/data-dust-off

Clean data from messy, inconsistent excel sheet with this python library

Primary LanguagePythonMIT LicenseMIT

data-dust-off

Clean data from messy, inconsistent excel sheet with this python library.

Introduction

This library emerged out of a Data for GOOD DataThon in Toronto in March 2014. Most of the time was spent converting and cleaning messy excel sheets from NPOs and NGOs. In order to reduce this time in the future, a simple library which speeds up this process is desirable.
Due to the heterogenity of the data sources, we assume that the conversion and cleaning process can't be done 100% automatically. Therefore, data scientist doing GOOD will be asked to support the automatic process when necessary.

Dependencies

We're using openpyxl to read/write Excel 2007 xlsx/xlsm files.

pip install openpyxl

Functions

  1. Convert string values to number values
  2. Clean category data

Convert string values to number values

This method converts numbers of an excel-sheet which are typed as strings to numbers that are actually typed as numbers. Reasons for numbers typed as strings might be unnecessary spaces or currency signs.

Clean category data

This methods cleans a column with messy categories.
Example:
Say you have an array like ['class 1', 'class 1', 'clas 2', 'class 2'], in this case you can use this method in order to get a clean array like ['class 1', 'class 1', 'class 2', 'class 2'] which can be used for data analysis.

Example usage

First, we need to import the module:

import dustoff as do

Second, we want to import the selection of an excel sheet which we want to clean:

session = do.import_col('/your/path/to/file.xlsx')

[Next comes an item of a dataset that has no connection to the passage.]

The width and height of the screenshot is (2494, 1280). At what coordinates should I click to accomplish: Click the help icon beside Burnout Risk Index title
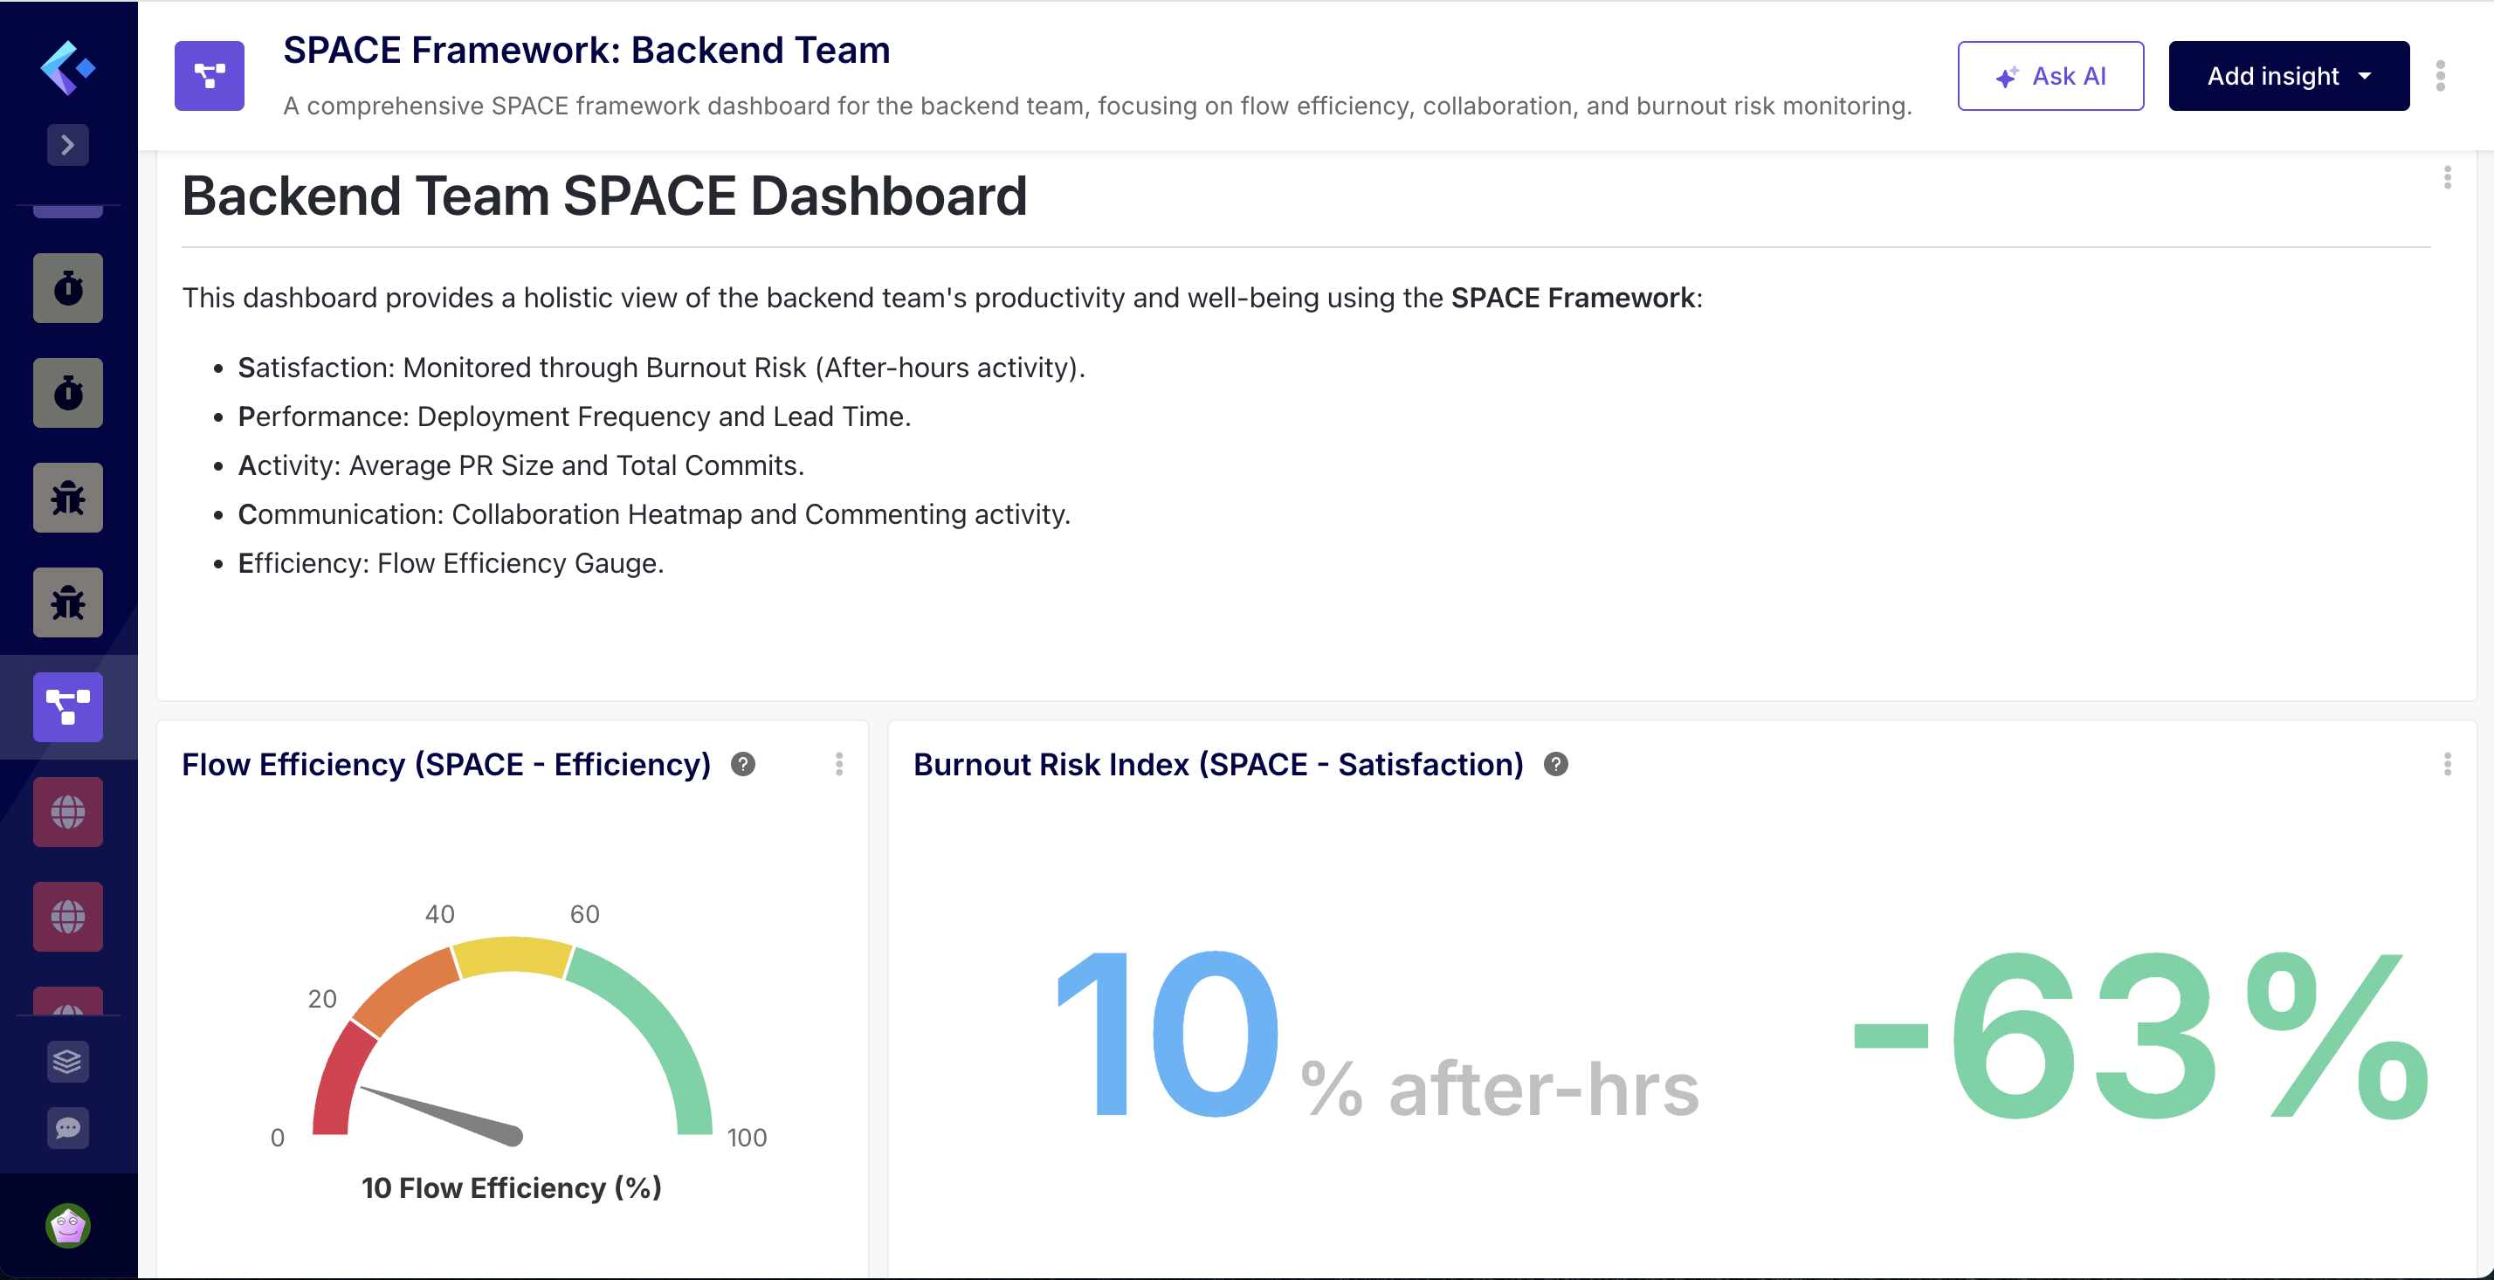(1557, 765)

In doing so, you'll be asked to specify the desired sheet, column, start and end row of your selection. Example:

Available sheets: [Sheet 1, Sheet 2]
Enter the name of the sheet you want to select (case-sensitive): Sheet 1
Enter the name of the column you want to select: B
Enter the first row you want to include in the selection: 4
Enter the last row you want to include in the selection: 8
Data extracted from your selection:
Data[0]: 100.00
Data[1]: Less than 500
Data[2]: 300$
Data[3]: 200
Data[4]: 150.00

The selected data is typed as strings, but in this case we would like to convert them to numerical values:

session['data'] = do.convert_str_to_num(session['data'])

Converting data[0]: 100.00
Converted data[0] to: 100.00 (type: float)

Converting data[1]: Less than 500
Could not convert 'Less than 500' to a number
...

In case the conversion can't be done automatically, you'll be asked to help the program out.

...
Please enter a number or leave blank for a missing value: 
Converted data[1] to: missing value
...

Here, we decide to interpret this vague data point as a missing value. The automatic conversion continues:

Converting data[2]: 300$
Converted data[2] to: 300.00 (type float)

Converting data[3]: 200
Converted data[3] to: 200.00 (type float)

Converting data[4]: 150.00
Converted data[4] to: 150.00 (type float)

Finally, the conversion is done and we can save the converted excel sheet as a new revision:

do.save_rev(session)
Saved new revision to '/your/path/to/file - rev from 2014-03-18 12-26-00.xlsx' with converted values for column 'B'.